As indústrias transformadoras têm as possibilidades de implementação de Indústria 4.0 grandemente ampliadas. O 5G vai permitir usar sensores e atuadores (isto é, IoT) numa escala que não era possível até agora, gerando dados numa quantidade que só pode ser processada por técnicas de Inteligência Artificial. Vai ser possível fazer o rastreamento de matérias-primas e de distribuição de produtos, otimizar processos de fabrico e de controlo de qualidade, e utilizar robótica numa escala muito maior para produção e armazenamento com muito maior flexibilidade. Verifica-se assim que o 5G é potenciador da utilização de muitas outras tecnologias, para além das que estão associadas às comunicações móveis.
Outra área onde o 5G pode vir a fazer a diferença (com um impacto muito grande) é a das comunicações de segurança e emergência para polícias, bombeiros, proteção civil e infraestruturas críticas (atualmente suportadas no sistema SIRESP, que se baseia no sistema TETRA, ou seja, 2G).
Finalmente, o 5G vem abrir a todos os utilizadores, empresariais e consumidores, o universo das realidades aumentada e virtual, através do uso de óculos apropriados.

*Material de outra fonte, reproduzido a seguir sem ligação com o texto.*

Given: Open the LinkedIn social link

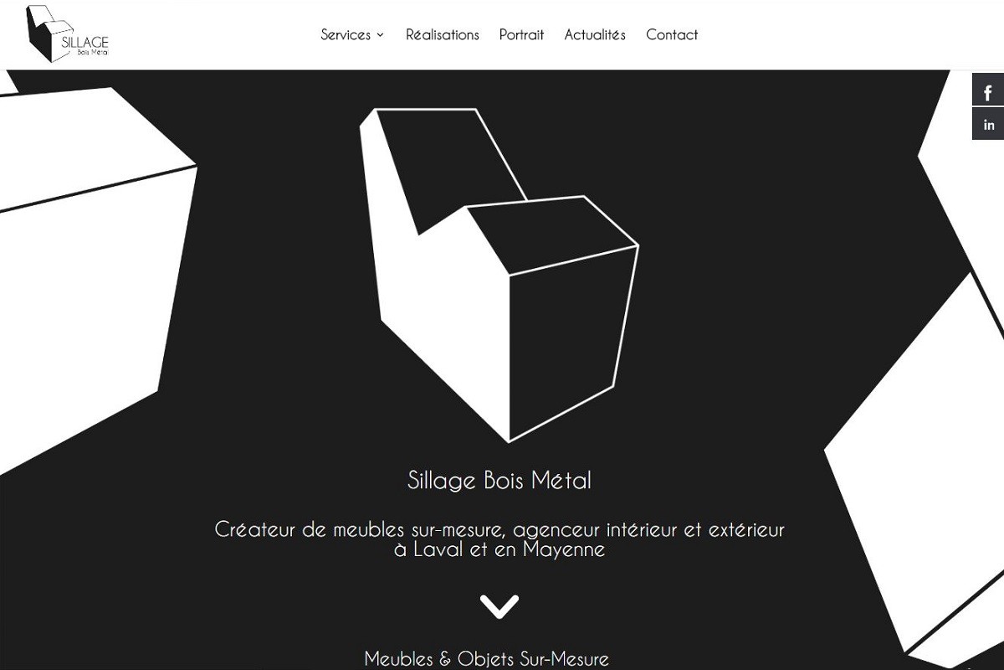Looking at the screenshot, I should 988,124.
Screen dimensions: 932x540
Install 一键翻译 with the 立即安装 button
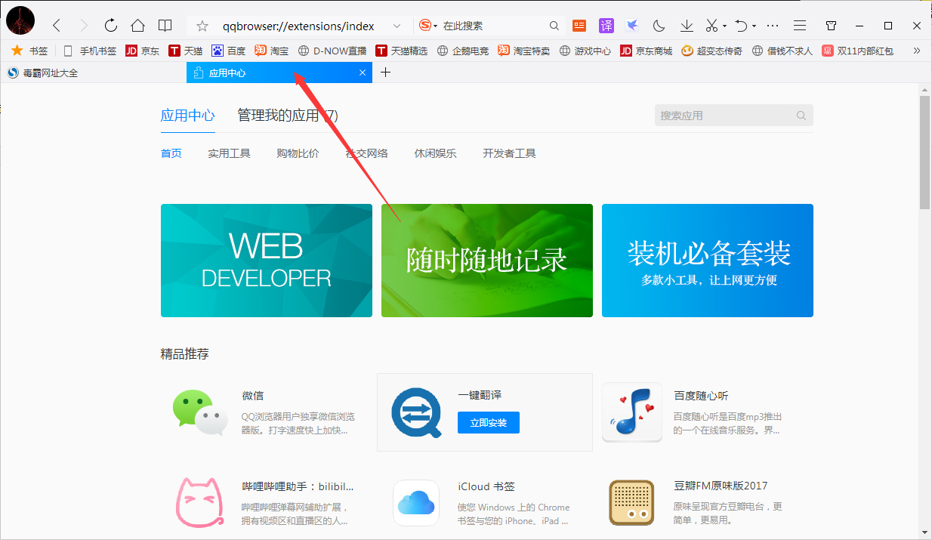point(488,422)
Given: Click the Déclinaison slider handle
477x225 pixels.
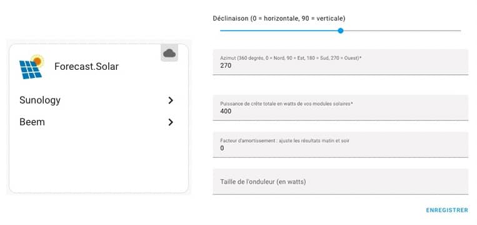Looking at the screenshot, I should click(341, 31).
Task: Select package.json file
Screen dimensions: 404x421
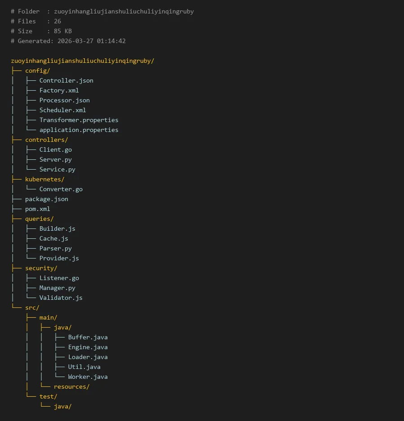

Isto não significa que o telemóvel vá desaparecer, mas antes que vamos passar a ter mais um terminal para comunicar, como já acontece presentemente: desde os relógios de pulso (smartwatches) até aos tablets, e incluindo computadores portáteis e os pontos de acesso portáteis (hotspots). Os óculos de realidades aumentada e virtual vão trazer a revolução do 5G até aos utilizadores, ao permitirem um conjunto de serviços e aplicações inimagináveis até agora, e possibilitando uma nova revolução na maneira como vivemos.
Esperemos assim pela generalização da oferta de 5G e pela introdução dos verdadeiros novos serviços, que vão de facto possibilitar um maravilhoso mundo novo.
Março de 2022
SOBRE O AUTOR:
Luis M. Correia é Doutorado em Engenharia Eletrotécnica pelo IST, onde é Professor na área de comunicações móveis e sem fios, desenvolvendo a atividade de investigação no INESC-ID/INOV. Tem feito consultoria para operadores de comunicações móveis, além da ANACOM e de outras entidades públicas e privadas, e fez parte do Conselho de Administração da EID. Participou em 32 projetos europeus de vários programas-quadro, tendo coordenado 6. Orientou mais de 220 estudantes de Mestrado e Doutoramento. Publicou mais de 500 artigos em revistas e conferências nacionais e internacionais. Lecionou mais de 70 cursos de formação profissional para instituições estatais e empresas e para estudantes de doutoramento a níveis nacional e internacional. Fez parte de mais de 70 comités de avaliação de projetos e de instituições para a Comissão Europeia e agências de financiamento de 12 países. Teve responsabilidade de Presidente de Conferência, de Comité Técnico e de Comité de Supervisão em mais de 20 grandes conferências internacionais. É Professor Honorário da Universidade Técnica de Gdansk (Polónia) e recebeu o Prémio por “liderança na área de propagação em comunicações móveis e sem fios” da EURAAP em 2021.